**EXERCISE INSTRUCTIONS**: From the line that contains "Given: Click the search magnifier icon" through the line that contains "Click the dropdown arrow beside Slack Webhook", output every line of the listing below exactly and leave out all the rest.

**DATA SUPPLIED**:
—————
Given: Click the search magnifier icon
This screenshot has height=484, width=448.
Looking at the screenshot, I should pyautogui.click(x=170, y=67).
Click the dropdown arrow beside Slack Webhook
—————
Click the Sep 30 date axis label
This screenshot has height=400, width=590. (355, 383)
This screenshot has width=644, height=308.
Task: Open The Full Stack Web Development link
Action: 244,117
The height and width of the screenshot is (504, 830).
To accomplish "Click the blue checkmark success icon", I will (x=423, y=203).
—————
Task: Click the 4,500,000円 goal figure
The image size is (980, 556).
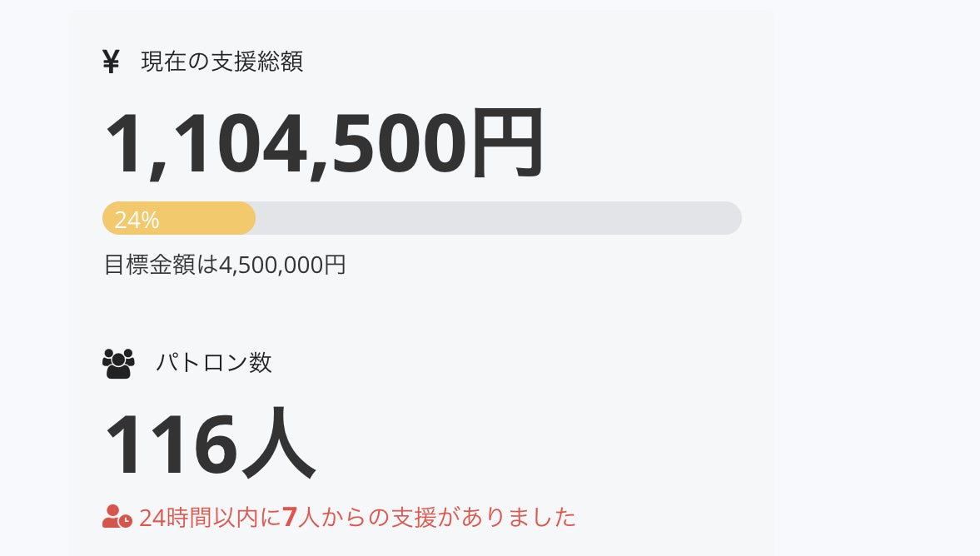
—————
**RESULT FOR THIS EXERCISE**:
Given: Click the search magnifier icon
This screenshot has height=484, width=448.
Looking at the screenshot, I should pyautogui.click(x=170, y=67).
Click the dropdown arrow beside Slack Webhook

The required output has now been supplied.